→ What to work on:
The complete listing should be transcribed precisely.

→ Dataset entries:
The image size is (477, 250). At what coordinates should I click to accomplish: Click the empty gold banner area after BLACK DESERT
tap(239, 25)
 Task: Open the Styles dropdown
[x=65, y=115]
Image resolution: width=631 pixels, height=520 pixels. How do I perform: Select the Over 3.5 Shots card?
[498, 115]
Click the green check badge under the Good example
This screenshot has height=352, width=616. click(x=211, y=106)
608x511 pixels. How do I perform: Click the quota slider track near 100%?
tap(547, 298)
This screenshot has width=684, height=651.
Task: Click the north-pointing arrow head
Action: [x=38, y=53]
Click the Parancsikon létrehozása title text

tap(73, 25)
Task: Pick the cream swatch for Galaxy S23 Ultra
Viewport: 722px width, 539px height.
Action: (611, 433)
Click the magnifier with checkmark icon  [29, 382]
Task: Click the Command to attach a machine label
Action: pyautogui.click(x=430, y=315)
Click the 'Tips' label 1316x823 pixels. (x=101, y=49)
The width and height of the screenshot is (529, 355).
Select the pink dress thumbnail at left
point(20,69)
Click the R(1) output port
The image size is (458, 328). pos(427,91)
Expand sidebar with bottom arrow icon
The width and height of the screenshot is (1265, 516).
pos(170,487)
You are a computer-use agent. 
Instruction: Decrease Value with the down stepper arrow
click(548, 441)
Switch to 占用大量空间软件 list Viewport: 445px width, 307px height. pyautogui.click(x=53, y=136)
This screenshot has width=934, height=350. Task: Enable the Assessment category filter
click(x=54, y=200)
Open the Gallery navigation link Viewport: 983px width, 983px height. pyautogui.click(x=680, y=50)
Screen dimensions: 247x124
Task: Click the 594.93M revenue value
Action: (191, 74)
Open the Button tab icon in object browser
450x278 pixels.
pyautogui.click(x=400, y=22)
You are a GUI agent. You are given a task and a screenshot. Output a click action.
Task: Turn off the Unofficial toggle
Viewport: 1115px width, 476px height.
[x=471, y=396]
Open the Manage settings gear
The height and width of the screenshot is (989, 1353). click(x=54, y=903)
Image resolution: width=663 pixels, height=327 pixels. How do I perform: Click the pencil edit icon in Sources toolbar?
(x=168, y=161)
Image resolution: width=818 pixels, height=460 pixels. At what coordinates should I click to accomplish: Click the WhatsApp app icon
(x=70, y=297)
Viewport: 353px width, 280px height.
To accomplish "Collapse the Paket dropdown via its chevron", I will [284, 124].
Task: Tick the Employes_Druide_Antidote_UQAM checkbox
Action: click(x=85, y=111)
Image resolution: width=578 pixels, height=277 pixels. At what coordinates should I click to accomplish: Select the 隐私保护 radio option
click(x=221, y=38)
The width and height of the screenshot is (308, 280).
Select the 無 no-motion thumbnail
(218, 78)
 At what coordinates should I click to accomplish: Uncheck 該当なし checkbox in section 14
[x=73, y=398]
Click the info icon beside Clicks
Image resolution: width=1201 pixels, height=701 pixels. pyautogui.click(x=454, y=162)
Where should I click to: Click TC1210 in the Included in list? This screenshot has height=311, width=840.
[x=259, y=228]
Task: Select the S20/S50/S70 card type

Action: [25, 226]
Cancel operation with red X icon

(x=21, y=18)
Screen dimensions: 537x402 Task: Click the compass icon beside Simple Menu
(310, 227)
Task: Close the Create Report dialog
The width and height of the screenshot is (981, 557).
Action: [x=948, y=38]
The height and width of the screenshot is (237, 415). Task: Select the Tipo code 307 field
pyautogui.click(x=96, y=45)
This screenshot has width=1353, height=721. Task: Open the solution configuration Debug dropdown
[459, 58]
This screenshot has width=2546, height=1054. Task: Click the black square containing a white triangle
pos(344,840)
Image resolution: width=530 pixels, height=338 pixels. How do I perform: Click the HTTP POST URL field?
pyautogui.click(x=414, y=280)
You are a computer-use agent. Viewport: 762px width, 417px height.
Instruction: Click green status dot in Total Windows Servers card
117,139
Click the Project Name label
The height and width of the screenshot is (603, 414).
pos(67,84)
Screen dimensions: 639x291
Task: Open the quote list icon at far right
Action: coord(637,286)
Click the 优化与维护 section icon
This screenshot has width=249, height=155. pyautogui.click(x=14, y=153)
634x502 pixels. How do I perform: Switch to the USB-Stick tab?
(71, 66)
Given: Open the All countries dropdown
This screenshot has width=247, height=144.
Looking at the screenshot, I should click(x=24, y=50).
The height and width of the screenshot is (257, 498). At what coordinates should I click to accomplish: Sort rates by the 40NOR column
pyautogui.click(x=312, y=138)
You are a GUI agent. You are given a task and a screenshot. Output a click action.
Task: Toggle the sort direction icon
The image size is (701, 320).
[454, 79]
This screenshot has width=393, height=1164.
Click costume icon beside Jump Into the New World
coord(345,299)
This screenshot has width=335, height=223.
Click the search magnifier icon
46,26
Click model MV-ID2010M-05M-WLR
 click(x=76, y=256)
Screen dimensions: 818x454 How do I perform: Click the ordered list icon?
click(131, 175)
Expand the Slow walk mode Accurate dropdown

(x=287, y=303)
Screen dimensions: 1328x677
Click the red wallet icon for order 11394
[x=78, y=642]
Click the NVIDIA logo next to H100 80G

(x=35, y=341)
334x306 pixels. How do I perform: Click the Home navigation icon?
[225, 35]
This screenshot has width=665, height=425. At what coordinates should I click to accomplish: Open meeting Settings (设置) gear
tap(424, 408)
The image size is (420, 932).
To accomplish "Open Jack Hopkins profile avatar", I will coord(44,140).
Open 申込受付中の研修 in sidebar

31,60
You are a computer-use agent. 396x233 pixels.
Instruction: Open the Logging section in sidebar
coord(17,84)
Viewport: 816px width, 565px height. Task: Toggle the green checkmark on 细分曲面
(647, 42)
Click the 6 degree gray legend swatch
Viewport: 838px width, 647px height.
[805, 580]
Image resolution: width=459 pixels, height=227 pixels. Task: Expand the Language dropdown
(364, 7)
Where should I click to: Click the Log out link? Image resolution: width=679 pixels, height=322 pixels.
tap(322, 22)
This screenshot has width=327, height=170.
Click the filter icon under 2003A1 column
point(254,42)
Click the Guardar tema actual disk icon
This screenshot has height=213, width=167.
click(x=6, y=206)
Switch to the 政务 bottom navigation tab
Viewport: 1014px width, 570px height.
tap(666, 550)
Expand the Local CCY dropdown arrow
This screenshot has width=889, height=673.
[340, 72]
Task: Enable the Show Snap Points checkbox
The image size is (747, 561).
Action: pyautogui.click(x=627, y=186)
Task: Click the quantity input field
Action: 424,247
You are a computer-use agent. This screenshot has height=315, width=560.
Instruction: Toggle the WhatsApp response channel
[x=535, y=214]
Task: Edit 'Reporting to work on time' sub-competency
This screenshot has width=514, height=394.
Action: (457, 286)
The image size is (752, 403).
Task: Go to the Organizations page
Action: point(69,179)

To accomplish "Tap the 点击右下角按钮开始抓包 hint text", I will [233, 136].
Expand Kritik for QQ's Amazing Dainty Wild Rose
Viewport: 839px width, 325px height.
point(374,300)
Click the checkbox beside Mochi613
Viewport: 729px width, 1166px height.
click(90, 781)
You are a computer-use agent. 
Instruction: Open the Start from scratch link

→ Written answer:
The image size is (477, 250). At what coordinates should I click to accomplish: Click the empty gold banner area after BLACK DESERT
tap(239, 25)
 Task: Open the Styles dropdown
[x=65, y=115]
Image resolution: width=631 pixels, height=520 pixels. How do I perform: Select the Over 3.5 Shots card?
[498, 115]
Click the green check badge under the Good example
This screenshot has height=352, width=616. click(x=211, y=106)
608x511 pixels. How do I perform: Click the quota slider track near 100%?
tap(547, 298)
This screenshot has width=684, height=651.
Task: Click the north-pointing arrow head
Action: [x=38, y=53]
Click the Parancsikon létrehozása title text

tap(73, 25)
Task: Pick the cream swatch for Galaxy S23 Ultra
Viewport: 722px width, 539px height.
Action: (611, 433)
Click the magnifier with checkmark icon  [29, 382]
Task: Click the Command to attach a machine label
Action: pyautogui.click(x=430, y=315)
Click the 'Tips' label 1316x823 pixels. (x=101, y=49)
The width and height of the screenshot is (529, 355).
Select the pink dress thumbnail at left
point(20,69)
Click the R(1) output port
The image size is (458, 328). pos(427,91)
Expand sidebar with bottom arrow icon
The width and height of the screenshot is (1265, 516).
pos(170,487)
You are a computer-use agent. 
Instruction: Decrease Value with the down stepper arrow
click(548, 441)
Switch to 占用大量空间软件 list Viewport: 445px width, 307px height. pyautogui.click(x=53, y=136)
This screenshot has width=934, height=350. Task: Enable the Assessment category filter
click(x=54, y=200)
Open the Gallery navigation link Viewport: 983px width, 983px height. pyautogui.click(x=680, y=50)
Screen dimensions: 247x124
Task: Click the 594.93M revenue value
Action: (191, 74)
Open the Button tab icon in object browser
450x278 pixels.
pyautogui.click(x=400, y=22)
You are a GUI agent. You are given a task and a screenshot. Output a click action.
Task: Turn off the Unofficial toggle
Viewport: 1115px width, 476px height.
[x=471, y=396]
Open the Manage settings gear
The height and width of the screenshot is (989, 1353). click(x=54, y=903)
Image resolution: width=663 pixels, height=327 pixels. How do I perform: Click the pencil edit icon in Sources toolbar?
(x=168, y=161)
Image resolution: width=818 pixels, height=460 pixels. At what coordinates should I click to accomplish: Click the WhatsApp app icon
(x=70, y=297)
Viewport: 353px width, 280px height.
To accomplish "Collapse the Paket dropdown via its chevron", I will [284, 124].
Task: Tick the Employes_Druide_Antidote_UQAM checkbox
Action: click(x=85, y=111)
Image resolution: width=578 pixels, height=277 pixels. At what coordinates should I click to accomplish: Select the 隐私保护 radio option
click(x=221, y=38)
The width and height of the screenshot is (308, 280).
Select the 無 no-motion thumbnail
(218, 78)
 At what coordinates should I click to accomplish: Uncheck 該当なし checkbox in section 14
[x=73, y=398]
Click the info icon beside Clicks
Image resolution: width=1201 pixels, height=701 pixels. pyautogui.click(x=454, y=162)
Where should I click to: Click TC1210 in the Included in list? This screenshot has height=311, width=840.
[x=259, y=228]
Task: Select the S20/S50/S70 card type

Action: [25, 226]
Cancel operation with red X icon

(x=21, y=18)
Screen dimensions: 537x402 Task: Click the compass icon beside Simple Menu
(310, 227)
Task: Close the Create Report dialog
The width and height of the screenshot is (981, 557).
Action: [x=948, y=38]
The height and width of the screenshot is (237, 415). Task: Select the Tipo code 307 field
pyautogui.click(x=96, y=45)
This screenshot has width=1353, height=721. Task: Open the solution configuration Debug dropdown
[459, 58]
This screenshot has width=2546, height=1054. Task: Click the black square containing a white triangle
pos(344,840)
Image resolution: width=530 pixels, height=338 pixels. How do I perform: Click the HTTP POST URL field?
pyautogui.click(x=414, y=280)
You are a computer-use agent. Viewport: 762px width, 417px height.
Instruction: Click green status dot in Total Windows Servers card
117,139
Click the Project Name label
The height and width of the screenshot is (603, 414).
pos(67,84)
Screen dimensions: 639x291
Task: Open the quote list icon at far right
Action: coord(637,286)
Click the 优化与维护 section icon
This screenshot has width=249, height=155. pyautogui.click(x=14, y=153)
634x502 pixels. How do I perform: Switch to the USB-Stick tab?
(71, 66)
Given: Open the All countries dropdown
This screenshot has width=247, height=144.
Looking at the screenshot, I should click(x=24, y=50).
The height and width of the screenshot is (257, 498). At what coordinates should I click to accomplish: Sort rates by the 40NOR column
pyautogui.click(x=312, y=138)
You are a GUI agent. You are given a task and a screenshot. Output a click action.
Task: Toggle the sort direction icon
The image size is (701, 320).
[454, 79]
This screenshot has width=393, height=1164.
Click costume icon beside Jump Into the New World
coord(345,299)
This screenshot has width=335, height=223.
Click the search magnifier icon
46,26
Click model MV-ID2010M-05M-WLR
 click(x=76, y=256)
Screen dimensions: 818x454 How do I perform: Click the ordered list icon?
click(131, 175)
Expand the Slow walk mode Accurate dropdown

(x=287, y=303)
Screen dimensions: 1328x677
Click the red wallet icon for order 11394
[x=78, y=642]
Click the NVIDIA logo next to H100 80G

(x=35, y=341)
334x306 pixels. How do I perform: Click the Home navigation icon?
[225, 35]
This screenshot has width=665, height=425. At what coordinates should I click to accomplish: Open meeting Settings (设置) gear
tap(424, 408)
The image size is (420, 932).
To accomplish "Open Jack Hopkins profile avatar", I will coord(44,140).
Open 申込受付中の研修 in sidebar

31,60
You are a computer-use agent. 396x233 pixels.
Instruction: Open the Logging section in sidebar
coord(17,84)
Viewport: 816px width, 565px height. Task: Toggle the green checkmark on 细分曲面
(647, 42)
Click the 6 degree gray legend swatch
Viewport: 838px width, 647px height.
[805, 580]
Image resolution: width=459 pixels, height=227 pixels. Task: Expand the Language dropdown
(364, 7)
Where should I click to: Click the Log out link? Image resolution: width=679 pixels, height=322 pixels.
tap(322, 22)
This screenshot has width=327, height=170.
Click the filter icon under 2003A1 column
point(254,42)
Click the Guardar tema actual disk icon
This screenshot has height=213, width=167.
click(x=6, y=206)
Switch to the 政务 bottom navigation tab
Viewport: 1014px width, 570px height.
tap(666, 550)
Expand the Local CCY dropdown arrow
This screenshot has width=889, height=673.
[340, 72]
Task: Enable the Show Snap Points checkbox
The image size is (747, 561).
Action: pyautogui.click(x=627, y=186)
Task: Click the quantity input field
Action: 424,247
You are a computer-use agent. This screenshot has height=315, width=560.
Instruction: Toggle the WhatsApp response channel
[x=535, y=214]
Task: Edit 'Reporting to work on time' sub-competency
This screenshot has width=514, height=394.
Action: (457, 286)
The image size is (752, 403).
Task: Go to the Organizations page
Action: point(69,179)

To accomplish "Tap the 点击右下角按钮开始抓包 hint text", I will [233, 136].
Expand Kritik for QQ's Amazing Dainty Wild Rose
Viewport: 839px width, 325px height.
point(374,300)
Click the checkbox beside Mochi613
Viewport: 729px width, 1166px height.
click(90, 781)
You are a computer-use agent. 
Instruction: Open the Start from scratch link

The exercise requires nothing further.